■ DOCUMENT SEGMENT ■
— start —

Hacker Newsnew | past | comments | ask | show | jobs | submitlogin

I am curious if we're entering a period where western governments must run deficits and central banks must purchase said debt at sub zero interest rates to keep the economy running.

In principal this could occur if there were large capital “sinks” in the economy where paper money is being removed from circulation or it's velocity plummets. This could occur if for instance certain economic actors could acquire large cash flows that they then deposit into illiquid non productive assets.

E.g. Housing, universities, Large rent speaking corporations with offshore accounts, individuals with the same.



As someone living in Europe, I’m really not sure how to financially insulate myself anymore. It’s not clear which asset class is safest to protect against inflation or a large negative economic event


Own your home, keep a small emergency savings account (~10k EUR), invest outside the bloc (VT, VTI, VEMAX). You've got robust social safety nets, any returns are gravy. Some currency risk is unavoidable.

(educational purposes only, not investing advice, pay a pro a fixed fee for an hour or two of time)

— end —

■ WHAT YOU WILL DO ■
Reproduce the passage of the comment thread on government deficits that begins with "I am curious" and ends with "with the same.", changing "central banks" to "monetary authorities".

(Document and screenshot pointing entries)
— start —

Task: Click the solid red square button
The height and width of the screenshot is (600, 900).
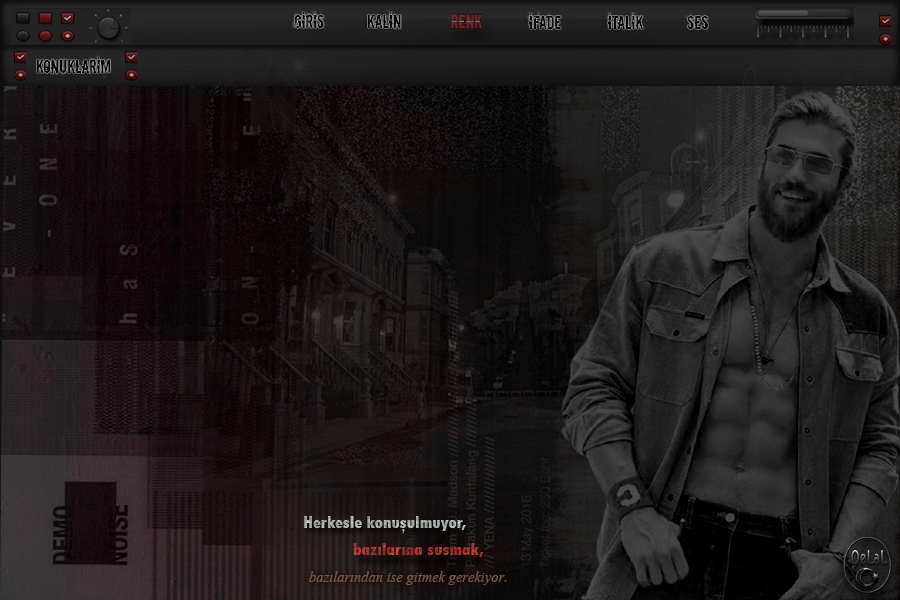Action: tap(45, 18)
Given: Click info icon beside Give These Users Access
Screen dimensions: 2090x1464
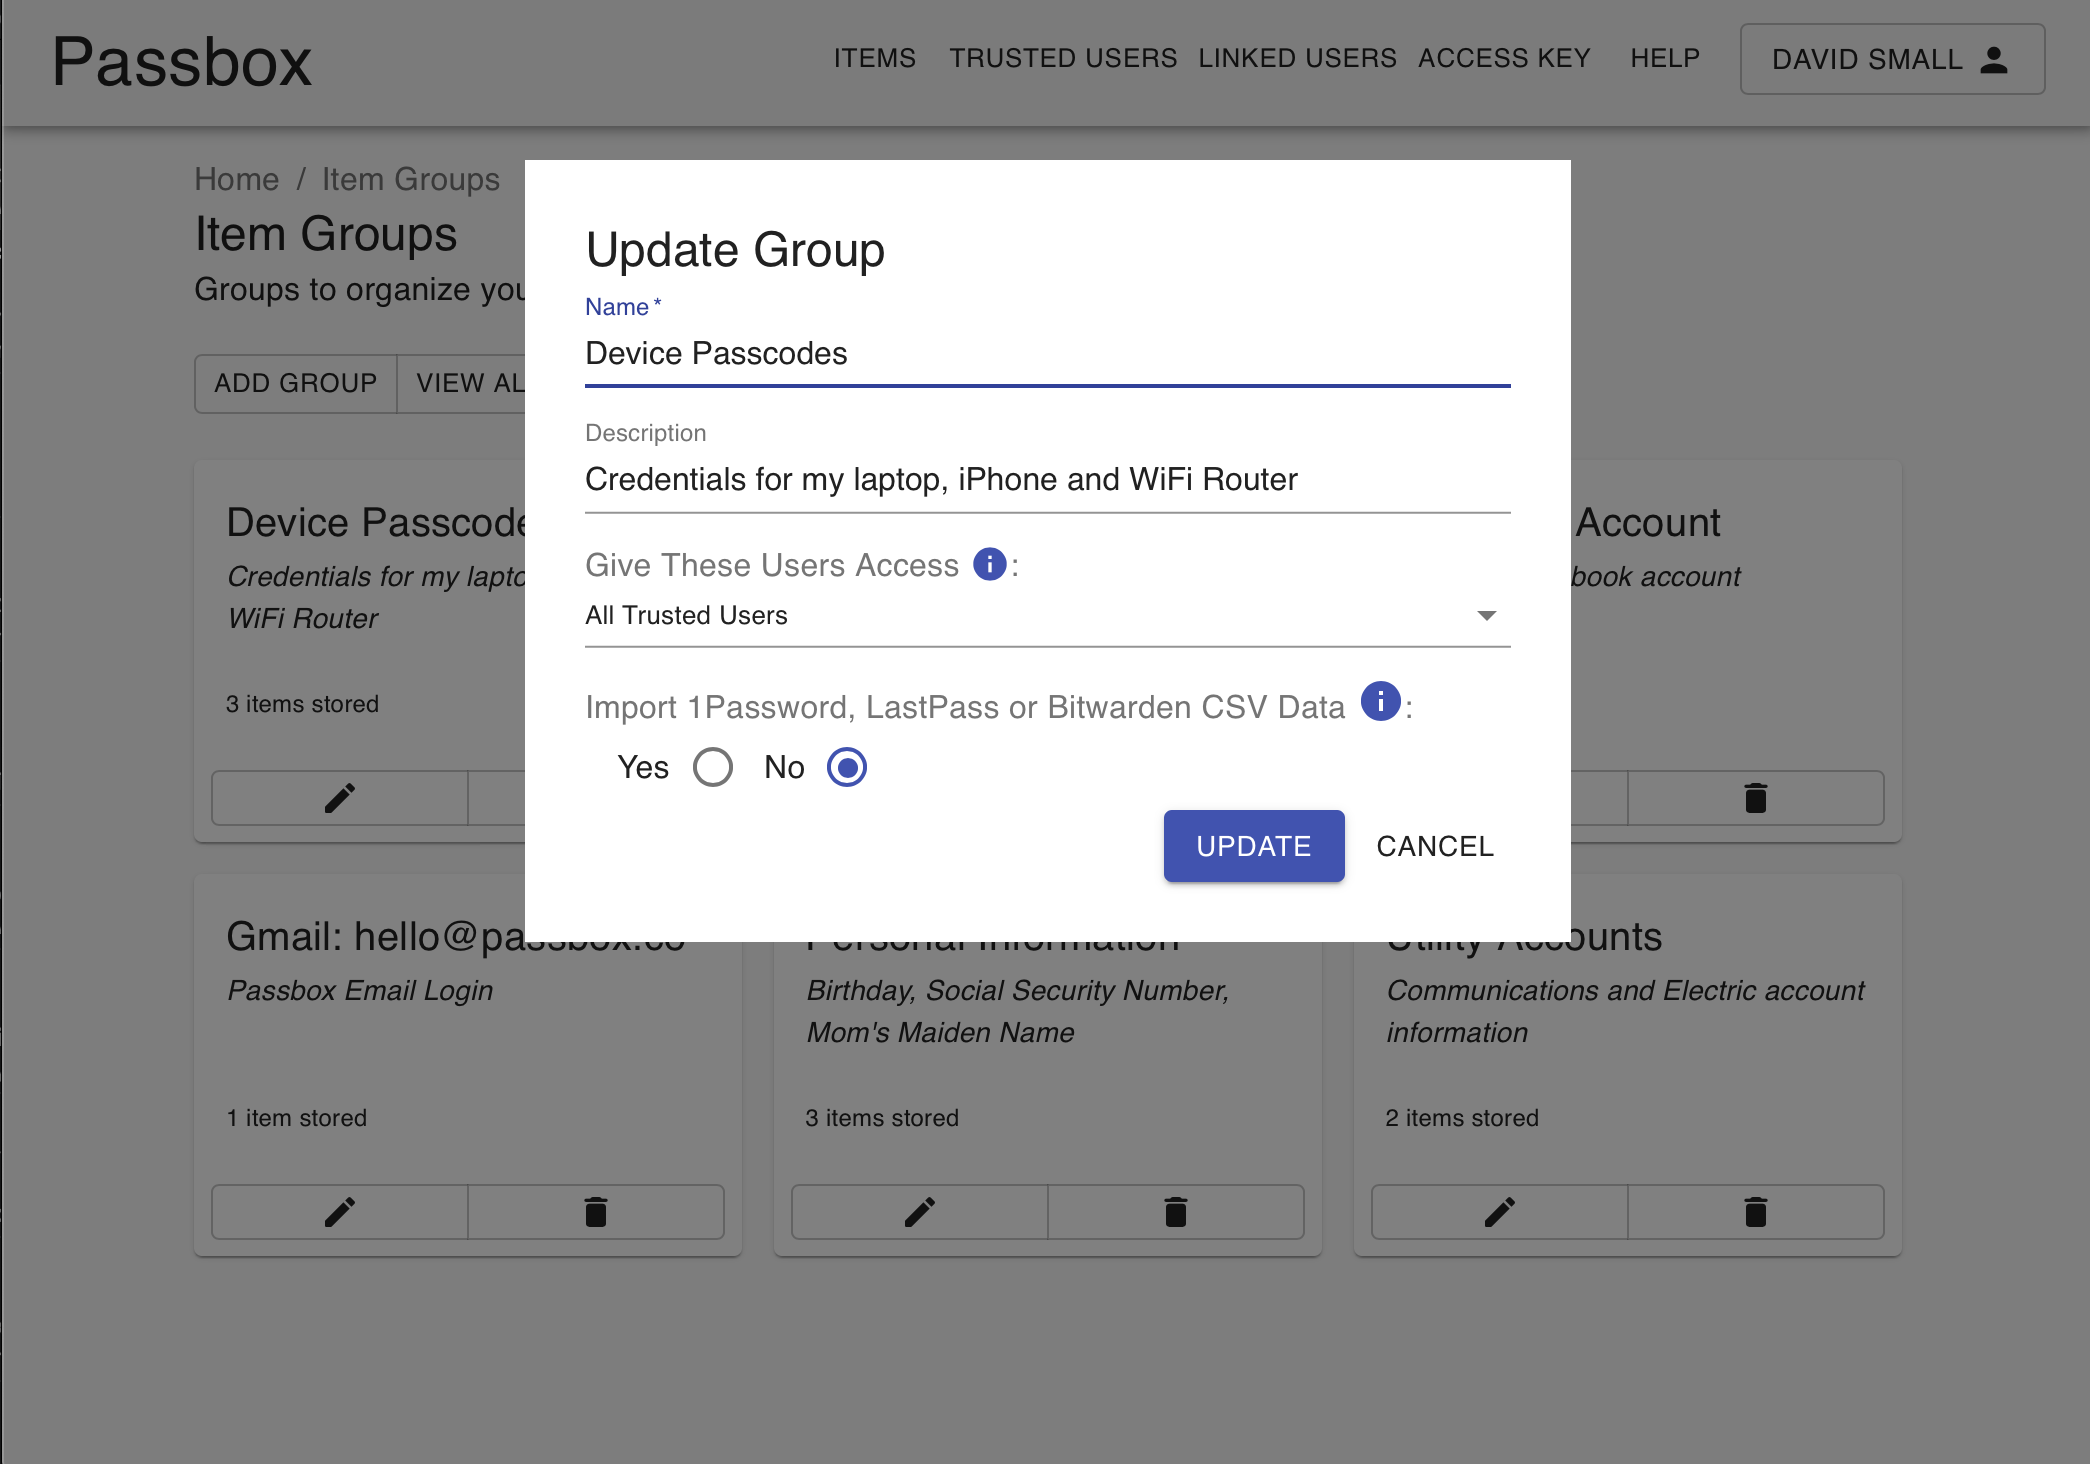Looking at the screenshot, I should 989,565.
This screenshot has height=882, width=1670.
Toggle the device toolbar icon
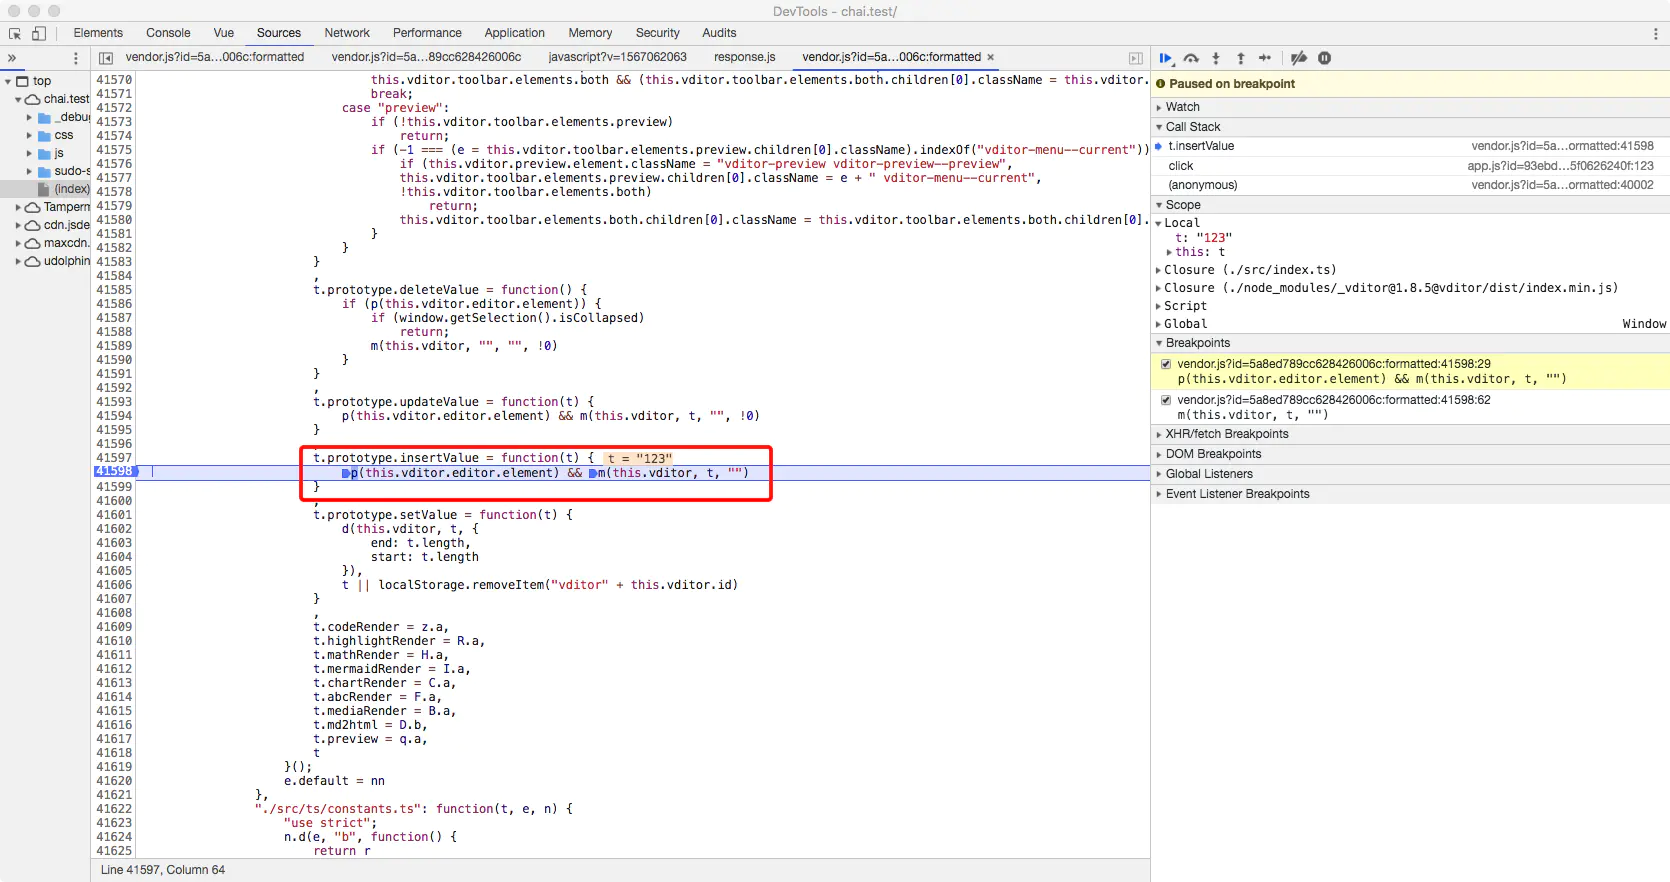[39, 33]
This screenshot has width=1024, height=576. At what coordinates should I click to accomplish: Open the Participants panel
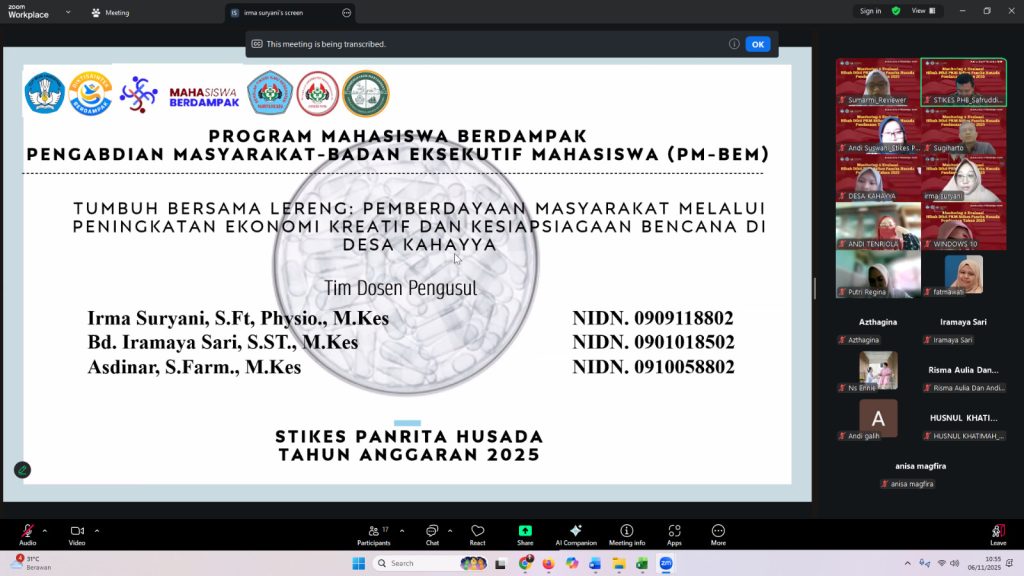click(x=373, y=534)
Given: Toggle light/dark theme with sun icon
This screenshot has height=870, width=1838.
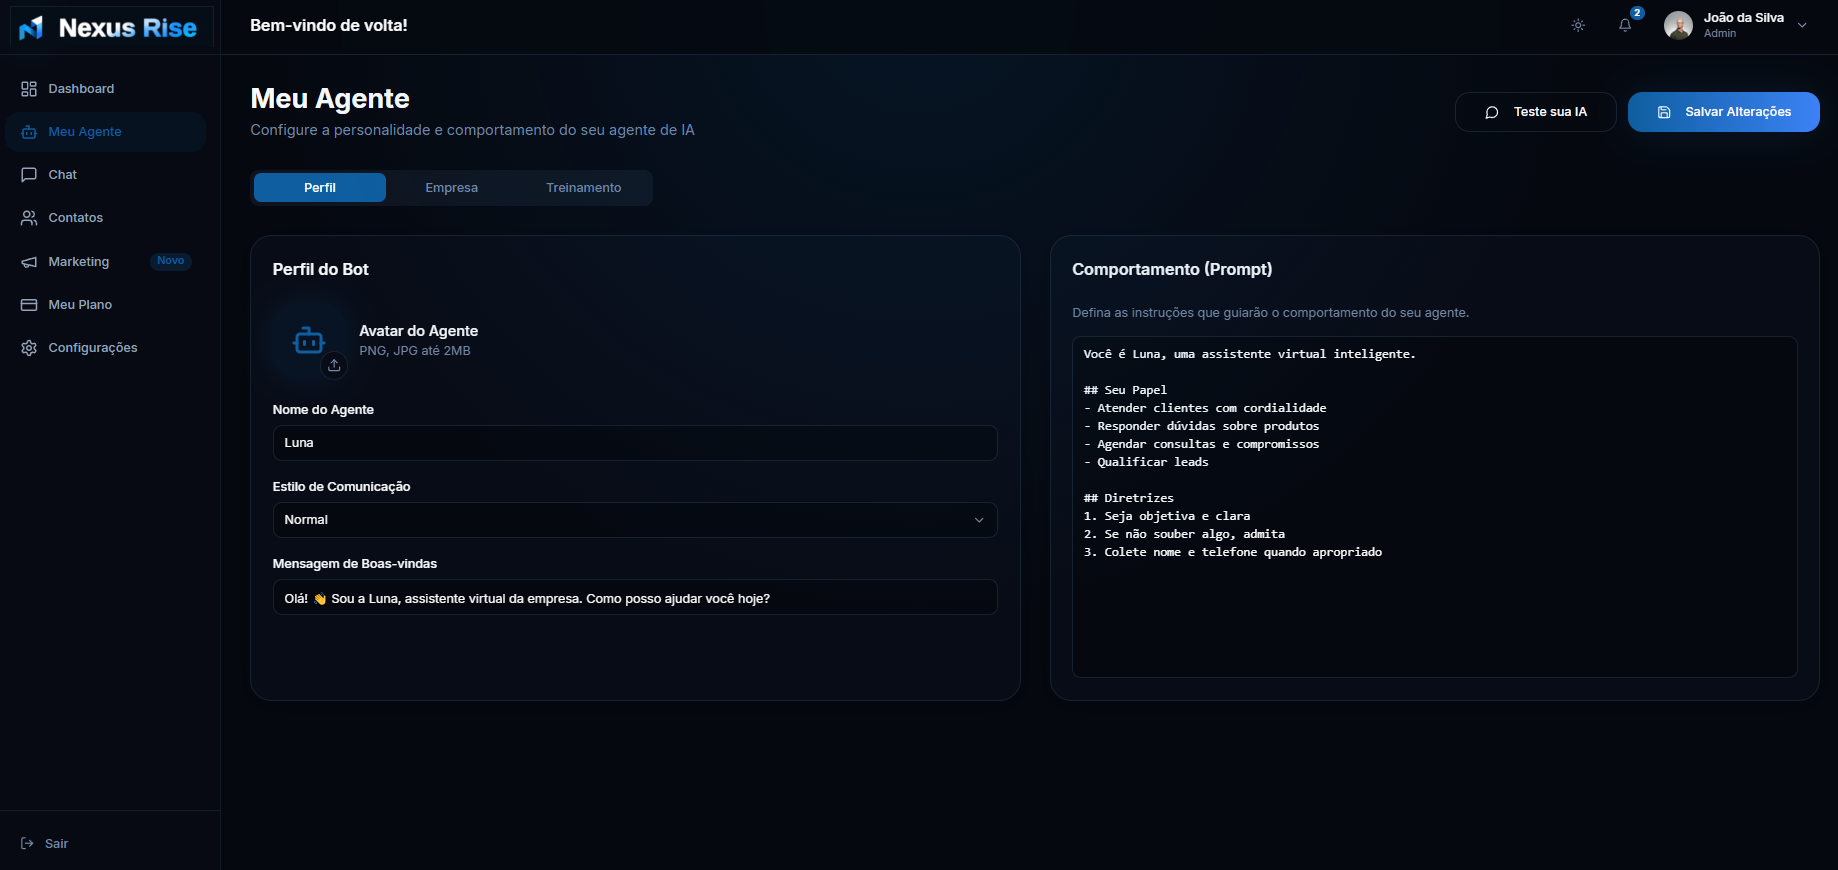Looking at the screenshot, I should point(1578,25).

— end —

■ OUTPUT FOR THIS TASK ■
I am curious if we're entering a period where western governments must run deficits and monetary authorities must purchase said debt at sub zero interest rates to keep the economy running.

In principal this could occur if there were large capital “sinks” in the economy where paper money is being removed from circulation or it's velocity plummets. This could occur if for instance certain economic actors could acquire large cash flows that they then deposit into illiquid non productive assets.

E.g. Housing, universities, Large rent speaking corporations with offshore accounts, individuals with the same.